As lágrimas vertem-se de sofrimentos vividos no passado, mas com efeitos ainda presentes, ou por emoção das escolhas feitas que vão contra a onda moral que a Igreja sempre propagou e muitas vezes prescreveu, mas pouco persuadiu. Lágrimas ainda pelo receio de perder a fé no meio de um mundo que pouco compreende a alegria que alguns jovens sentem pelas experiências de fé que fizeram e que hoje a sociedade condena por achar que somos moralistas, em vez de ver a genuinidade dos corações.

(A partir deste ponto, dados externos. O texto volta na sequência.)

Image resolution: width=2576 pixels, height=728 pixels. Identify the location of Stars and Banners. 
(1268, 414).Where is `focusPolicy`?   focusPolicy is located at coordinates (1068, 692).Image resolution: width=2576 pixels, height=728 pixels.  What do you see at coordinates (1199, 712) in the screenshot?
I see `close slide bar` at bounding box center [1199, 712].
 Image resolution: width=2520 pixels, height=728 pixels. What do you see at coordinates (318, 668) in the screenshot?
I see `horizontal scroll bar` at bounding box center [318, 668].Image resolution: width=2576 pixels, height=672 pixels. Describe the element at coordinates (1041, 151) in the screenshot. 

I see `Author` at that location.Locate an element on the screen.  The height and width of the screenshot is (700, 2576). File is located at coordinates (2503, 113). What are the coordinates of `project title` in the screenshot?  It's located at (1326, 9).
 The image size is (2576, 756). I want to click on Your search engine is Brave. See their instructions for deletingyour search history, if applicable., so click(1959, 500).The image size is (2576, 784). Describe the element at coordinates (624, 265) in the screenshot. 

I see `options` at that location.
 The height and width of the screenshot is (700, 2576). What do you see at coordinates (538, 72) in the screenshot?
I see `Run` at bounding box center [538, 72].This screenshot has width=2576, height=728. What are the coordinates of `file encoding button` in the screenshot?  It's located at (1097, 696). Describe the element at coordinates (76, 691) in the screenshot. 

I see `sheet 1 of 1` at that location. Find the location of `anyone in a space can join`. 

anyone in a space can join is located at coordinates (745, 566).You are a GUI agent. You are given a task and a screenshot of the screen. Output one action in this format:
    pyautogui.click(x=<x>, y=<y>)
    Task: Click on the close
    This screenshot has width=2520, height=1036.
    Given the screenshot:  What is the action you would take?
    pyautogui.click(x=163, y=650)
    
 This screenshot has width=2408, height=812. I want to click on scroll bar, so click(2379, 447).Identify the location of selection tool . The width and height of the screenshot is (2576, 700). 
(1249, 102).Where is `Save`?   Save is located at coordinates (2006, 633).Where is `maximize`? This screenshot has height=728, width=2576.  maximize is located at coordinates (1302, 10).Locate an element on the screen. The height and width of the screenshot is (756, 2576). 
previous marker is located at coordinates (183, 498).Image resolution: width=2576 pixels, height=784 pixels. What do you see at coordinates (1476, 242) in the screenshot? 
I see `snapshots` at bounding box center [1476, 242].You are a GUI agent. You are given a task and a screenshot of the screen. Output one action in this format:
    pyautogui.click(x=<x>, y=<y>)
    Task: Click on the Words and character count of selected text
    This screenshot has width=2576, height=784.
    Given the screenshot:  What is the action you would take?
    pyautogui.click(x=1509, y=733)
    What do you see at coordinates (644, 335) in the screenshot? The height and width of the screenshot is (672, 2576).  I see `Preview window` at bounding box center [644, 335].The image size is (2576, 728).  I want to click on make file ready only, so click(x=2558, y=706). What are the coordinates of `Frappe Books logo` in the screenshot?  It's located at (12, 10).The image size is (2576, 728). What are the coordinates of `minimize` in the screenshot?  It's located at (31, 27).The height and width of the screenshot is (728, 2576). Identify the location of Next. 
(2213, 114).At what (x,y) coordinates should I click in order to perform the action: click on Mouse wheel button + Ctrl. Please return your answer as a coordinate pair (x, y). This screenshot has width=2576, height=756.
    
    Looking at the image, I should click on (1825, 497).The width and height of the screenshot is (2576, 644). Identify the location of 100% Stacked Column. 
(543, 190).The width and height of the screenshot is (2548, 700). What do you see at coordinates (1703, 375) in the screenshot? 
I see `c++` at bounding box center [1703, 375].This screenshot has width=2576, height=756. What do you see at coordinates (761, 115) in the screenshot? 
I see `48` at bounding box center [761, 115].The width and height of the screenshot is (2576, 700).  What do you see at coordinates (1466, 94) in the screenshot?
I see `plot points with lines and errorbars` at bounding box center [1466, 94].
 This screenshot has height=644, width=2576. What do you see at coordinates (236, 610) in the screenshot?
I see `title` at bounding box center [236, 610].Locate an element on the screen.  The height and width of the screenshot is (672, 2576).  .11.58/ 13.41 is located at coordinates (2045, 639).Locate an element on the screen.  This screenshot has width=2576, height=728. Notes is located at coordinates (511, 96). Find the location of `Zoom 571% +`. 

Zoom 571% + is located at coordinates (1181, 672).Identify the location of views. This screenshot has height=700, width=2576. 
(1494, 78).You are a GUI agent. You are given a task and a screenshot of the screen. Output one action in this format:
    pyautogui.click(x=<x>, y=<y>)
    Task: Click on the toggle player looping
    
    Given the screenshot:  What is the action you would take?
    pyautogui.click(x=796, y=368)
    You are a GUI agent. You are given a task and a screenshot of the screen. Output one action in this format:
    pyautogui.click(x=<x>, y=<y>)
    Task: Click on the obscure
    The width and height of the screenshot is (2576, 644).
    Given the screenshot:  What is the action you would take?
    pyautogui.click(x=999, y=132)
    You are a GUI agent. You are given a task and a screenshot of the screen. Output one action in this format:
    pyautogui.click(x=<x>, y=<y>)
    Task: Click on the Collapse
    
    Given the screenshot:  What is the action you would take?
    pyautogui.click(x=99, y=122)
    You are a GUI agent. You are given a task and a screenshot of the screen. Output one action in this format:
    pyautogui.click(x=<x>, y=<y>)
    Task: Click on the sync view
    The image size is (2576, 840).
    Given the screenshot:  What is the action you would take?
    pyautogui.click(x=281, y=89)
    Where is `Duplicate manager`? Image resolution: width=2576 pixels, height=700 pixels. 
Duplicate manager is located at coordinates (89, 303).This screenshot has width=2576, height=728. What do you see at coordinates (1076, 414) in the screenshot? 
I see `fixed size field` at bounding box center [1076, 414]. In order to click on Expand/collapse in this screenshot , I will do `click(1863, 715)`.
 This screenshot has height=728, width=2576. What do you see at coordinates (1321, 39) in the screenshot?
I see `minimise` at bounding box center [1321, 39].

O olhar de Francisco varia da alegria à profunda tristeza. O testemunho daqueles jovens está impregnado de muitas dores que mantêm muitas feridas abertas na Igreja, mas cuja onda iniciada pelo Papa Francisco de sarar é grande, assim como a determinação em parar as hemorragias mentais e espirituais instaladas em muitos sectores da Igreja. O tom de voz de Francisco acolhe e oferece o que pensa com a sua experiência de vida, mais do que qualquer raciocínio teologicamente elaborado. Diante daquela jovem que produzia conteúdos pornográficos, o olhar de Francisco aproxima-se mais da misericórdia do que de qualquer juízo e na voz nota-se que procura oferecer uma visão ainda pouco preparada para responder com lógica e com amor.
A verdade é que à sua volta estavam muitas facetas da cultura vivida por muitos jovens no tempo presente para as quais a nossa face tem ainda dificuldade em expressar uma comunicação não-verbal que ofereça a intenção de acolher e fazermos juntos um percurso de compreensão recíproca.
Qualquer pessoa que pense ainda naquilo que a “Santa Madre Igreja diz”, expressão injustamente gasta com o intuito de evitar a necessidade de enfrentar as questões difíceis, terá muita dificuldade em ver e ouvir a comunicação verbal deste documentário. O mais natural será tecer grandes críticas à escolha dos jovens, e até a algumas respostas do Papa Francisco. A impressão que tenho (possivelmente errada) é a da incapacidade de um número não desprezável de católicos se expor às inquietações de jovens como estes, e reconhecerem serem anacrónicos na visão teológico-moral que têm como o Papa assume ser relativamente à tecnologia. O Papa pode não fazer a mínima ideia sobre a existência de apps como o Tinder (o leitor sabe o que é?), mas a (in)genuidade de Francisco está no valor do acolhimento universal das sua comunicação não-verbal que tanto caracterizava Jesus nos Evangelhos.
Vivemos numa cacofonia mundial pelo excesso de informação que circula entre nós. Em momentos de festa como a Páscoa, recebemos inúmeras mensagens (algumas iguais) a pensar que são a única a cair no nosso WhatsApp. Sem algo escrito que seja mais personalizado, o efeito deste modo de comunicar acaba por retirar todo o significado que pretende suscitar em nós, ao ponto de pensarmos – “Ok. Já percebi. Já chega.” As mensagens têm um décimo da potência transformativa que tem a comunicação não-verbal presencial. Nesse sentido, a mensagem principal da comunicação não-verbal entre o Papa Francisco e aqueles dez jovens que retiro do documentário é a do acolhimento sem fronteiras que ultrapassa quaisquer barreiras ideológicas, e vai muito além das trocas de informação, mostrando o valor de nos centrarmos no amor sincero e profundo que não passa.